The energy conversion elements generate bubbles in the liquid by application of thermal energy, and each of said liquid flow paths may be provided with a movable member disposed faced to the energy conversion element and having a free end at a downstream side with respect to liquid flow toward then ejection outlet. By doing so, the propagating direction of the pressure resulting from the generation of the bubble and the expanding direction of the bubble per se can be directed toward the downstream side by the movable member, so that ejection property such as the ejection efficiency, the ejection power or the ejection speed is improved.

While the invention has been described with reference to the structures disclosed herein, it is not confined to the details set forth and this application is intended to cover such modifications or changes as may come within the purposes of the improvements or the scope of the following claims.

Claims (30)

What is claimed is:

1. A liquid ejection head comprising:

a plurality of ejection outlets for ejecting liquid;

a first substrate and a second substrate for constituting a plurality of liquid flow paths in fluid communication with said ejection outlets, respectively when combined with each other;

a plurality of energy conversion elements disposed in said liquid flow paths, respectively to convert electrical energy to ejection energy for the liquid in said liquid flow paths;

a first plurality of elements or electric circuits for controlling driving conditions of said energy conversion elements; and

a second plurality of elements or electric circuits for controlling driving conditions of said energy conversion elements, said second plurality of elements or electric circuits having functions that are different than functions of said first plurality of elements or electric circuits,

wherein said first plurality of elements or electric circuits is provided only on said first substrate, and said second plurality of elements or electric circuits is provided on said second substrate.

__Data section__.
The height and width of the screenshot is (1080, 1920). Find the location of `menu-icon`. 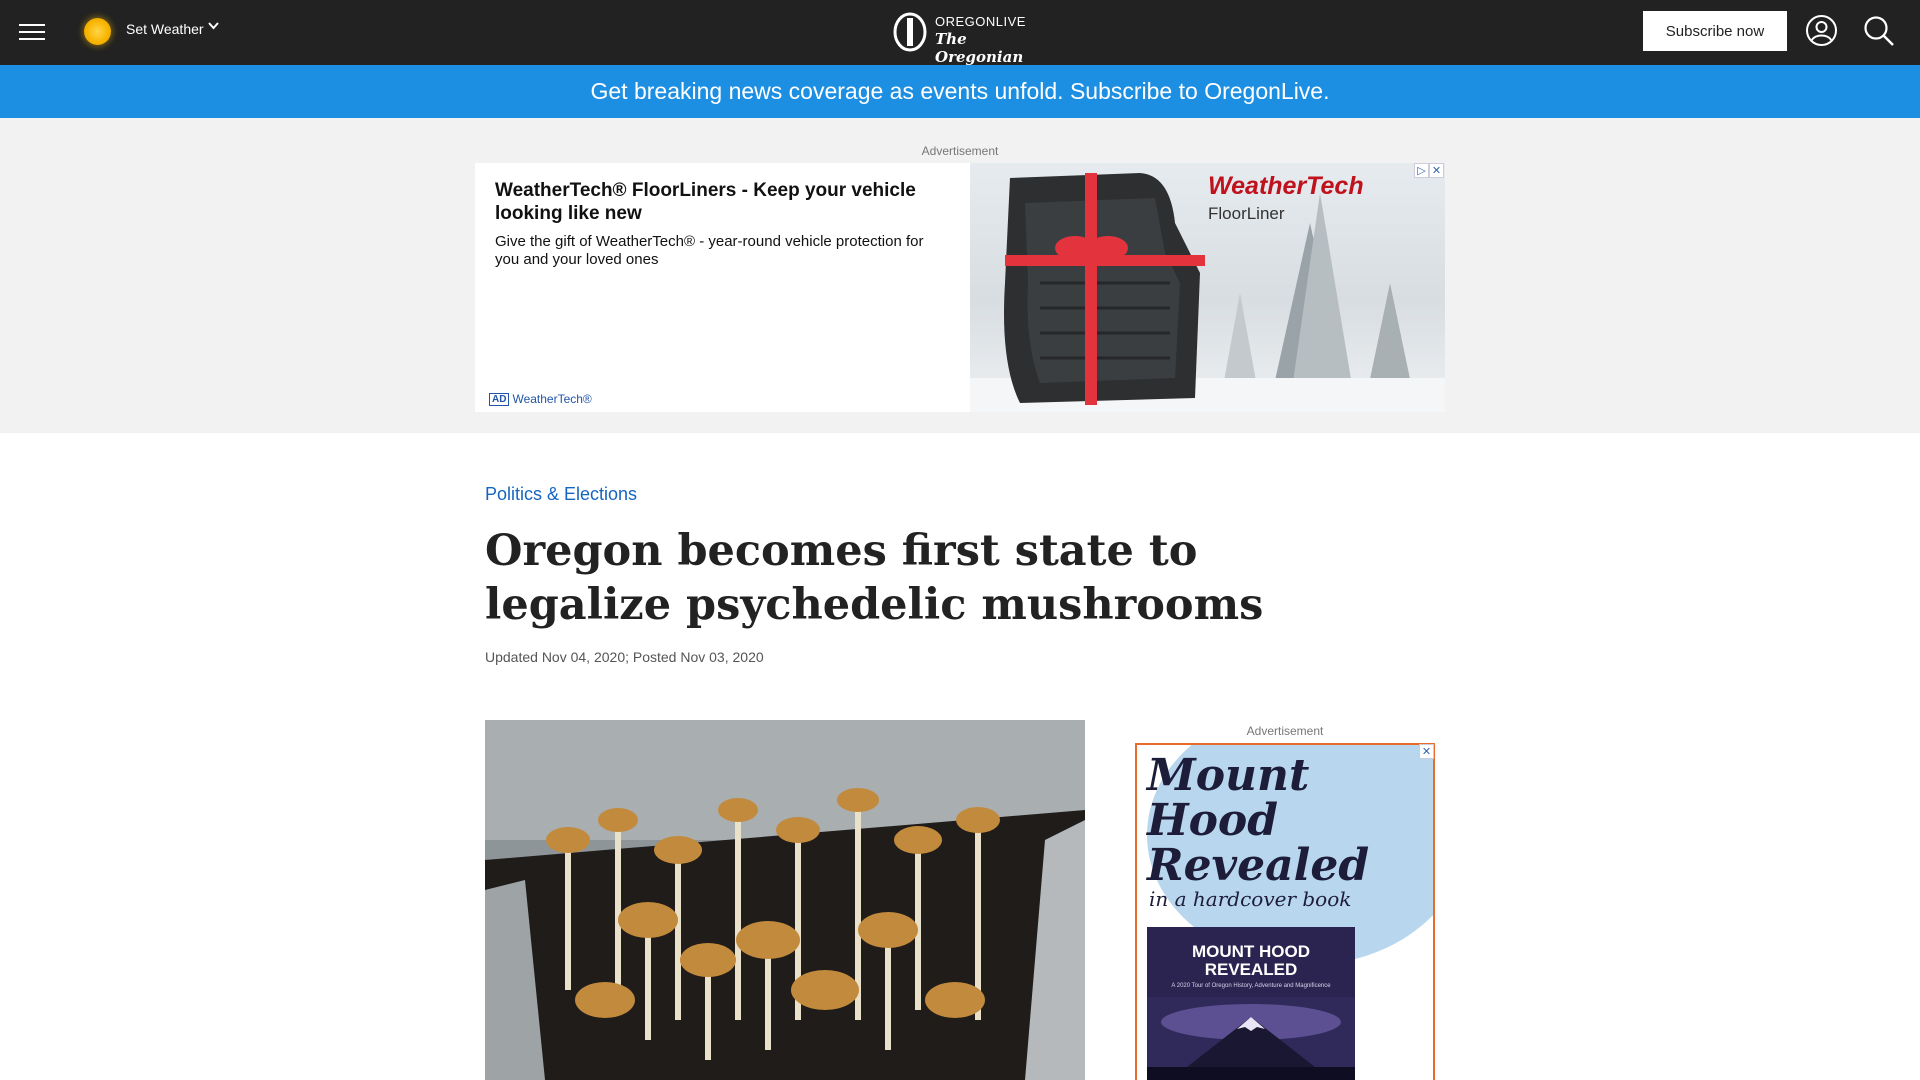

menu-icon is located at coordinates (32, 33).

__What the task requires__. In the liquid ejection head excerpt, where is the first plurality of elements or electric circuits provided? The listing isn't needed here.

__Task answer__. Only on the first substrate.